Anderson cannot be accused of a taboo on discussions of Marx, but she can be criticized as not having a concept of capitalism. In other words, she does not seem to see that the traumatic event of the industrial revolution, which would place more and more workers under the control of the firm, was in some sense already part and parcel of the wage relation. Not to be too teleological but real subsumption follows formal subsumption. More to the point her focus on "private government" as government, as a system of regulations and authority, overlooks the extent to which the economic imperatives of capital function even without any institution to govern. It is not just that corporations function as private governments ruling over individuals' actions on and off the factory (or office) floor, controlling bathroom breaks and firing people for facebook posts, but this imperative of maximizing profit exceeds the control of any employer, large or small, and acts as a form of control that is all the more pervasive because it cannot be localized with a given form. Corporations are not little "communist dictatorships," whatever rhetorical force one wants to gain from that phrase, but are integral parts of actually existing capitalism. As Marx writes describing the dialectic of control and independence in capitalism,

"The same bourgeois consciousness which celebrates the division of labour in the workshop, the lifelong annexation of the worker to partial operation, and his complete subjection to capital, as an organization of labour that increases its productive power, denounces with equal vigour every conscious attempt to control and regulate the process of production socially as an inroad upon such sacred things as the rights of property, freedom and the self-determining ‘genius’ of the individual capitalist."

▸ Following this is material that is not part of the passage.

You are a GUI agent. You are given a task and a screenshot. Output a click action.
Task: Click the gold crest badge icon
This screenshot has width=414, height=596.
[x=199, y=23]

The control that makes the corporation seem like a private "communist dictatorship" is not some exception or aberration with respect to its freedom and independence but is the realization of the competition that underlies that freedom. This is true regardless of technology or size. In other words, even today's independent contractor is less a free individual than a human capital of one, forced to maximize his or her earning potential in every situation. A similar point could be made with respect to Anderson's second question, why does the image of the free and independent producer linger long after its historical expiration date. Anderson sees this as a kind of "institutional hemiagnosia" a failure to move beyond the market, beyond the initial terms of the labor contract to its execution. I would call this ideology pure and simple--a justification of the brutality of existing conditions through their idealization. 

Which is not to say her book is not worth reading, or that the entry of political philosophy into the factory floor is unwelcome. At least someone is paying attention to the vast terrain of unfreedom at the heart of a supposed free society.